Правда, против этого восстают все наши ощущения, и нас долго приходится убеждать, что весь прочный мир создан "из вещества того же, что наши сны".[2] Поразительные нелепости общепринятой философии, разделяющей мир на дух и материю, ее роковые последствия для нравственности и ее фанатичный догматизм в вопросе о первопричине всего сущего в ранней юности привели меня к материализму. Материализм соблазнителен для молодых поверхностных умов. Он позволяет своим адептам говорить и избавляет их от необходимости думать. Но меня не удовлетворила предлагаемая им картина жизни; человеку свойственны высокие стремления, он "смотрит и вперед, и назад",[3] его "мысли объемлют вечность", он не хочет признать себя недолговечным и тленным, не может себе представить небытие; он существует только в будущем и в прошедшем, будучи не тем, что он есть, но тем, чем он был и будет. Каково бы ни было его истинное и конечное предназначение, в нем живет дух, враждующий с небытием и уничтожением. Такова всякая жизнь. Каждый представляет собой одновременно и центр, и окружность; ту точку, где все сходится, и ту черту, которая все объемлет. Эти рассуждения равно противоречат и материализму, и общепринятой философии духа и материи; это совместимо лишь с интеллектуальной философской системой.
Было бы нелепо приводить здесь пространственные доводы, уже достаточно знакомые тем любознательным умам, к которым одним только и могут обращаться философские сочинения. Вероятно, наиболее ясное и красноречивое изложение интеллектуальной философии содержится в "Академических вопросах" сэра Вильяма Драммонда.[4] После такого изложения тщетно было бы пытаться пересказать другими словами то, что при этом неизбежно проиграло бы в силе и точности. Самые взыскательные умы не смогли найти в ходе его рассуждений ничего, что не вело бы неуклонно к уже высказанному нами заключению.
Что же из него следует?
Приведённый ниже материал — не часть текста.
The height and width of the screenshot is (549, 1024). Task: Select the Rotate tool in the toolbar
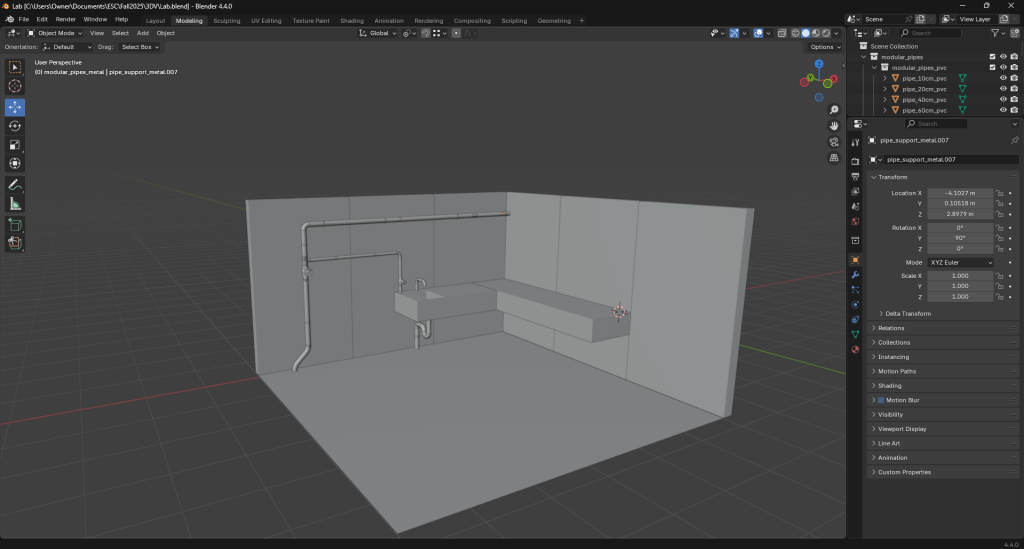tap(15, 126)
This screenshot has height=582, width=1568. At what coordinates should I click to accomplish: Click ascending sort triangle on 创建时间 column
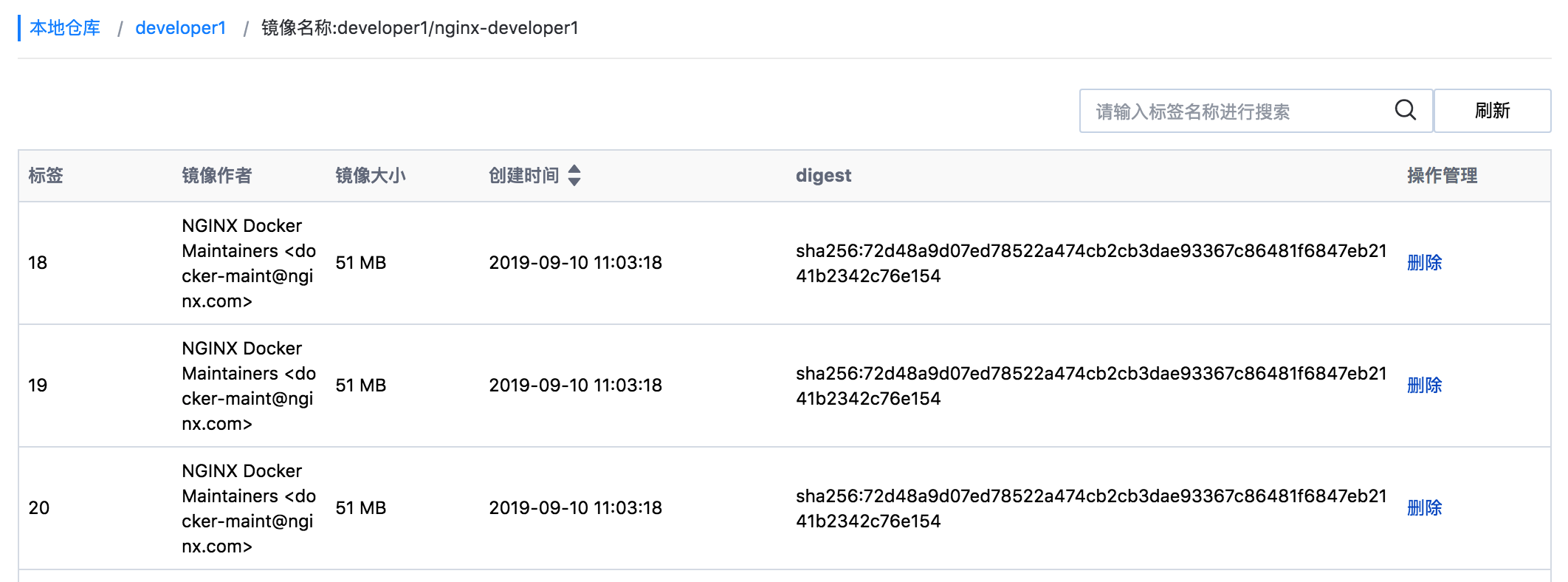click(x=575, y=171)
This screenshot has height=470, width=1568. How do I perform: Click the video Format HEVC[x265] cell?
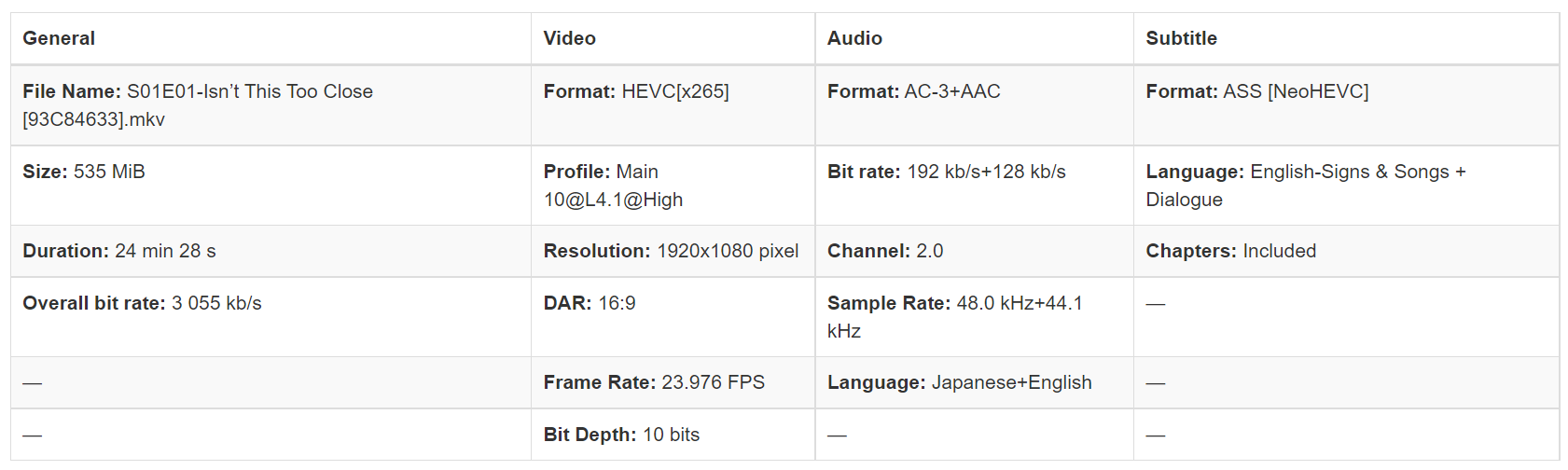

Оно не устанавливает какой-либо новой истины и не проливает нового света на сокровенную сущность человека или ее проявления.
Философии, как бы ни стремилась она поскорее построить систему, предстоит еще много предварительной работы по расчистке вековых зарослей. К этой цели она уже сделала шаг: она разрушает заблуждение и его корни. При этом она оставляет то, что слишком часто вынужден оставлять всякий реформатор в области политики и нравственности, а именно — пустоту. Она возвращает уму ту свободу, какою он мог бы пользоваться, если бы не злоупотребление словами и знаками, им же самим созданными. Говоря «знаки», я имею в виду широкое понятие — и то, что обычно разумеют под этим словом, и то, что называю им я. В этом смысле знаками являются почти все знакомые нам предметы, обозначающие не самих себя, а нечто иное, ибо они способны вызывать мысль, влекущую за собой целую цепь других мыслей. Вся наша жизнь является, таким образом, упражнением в заблуждениях.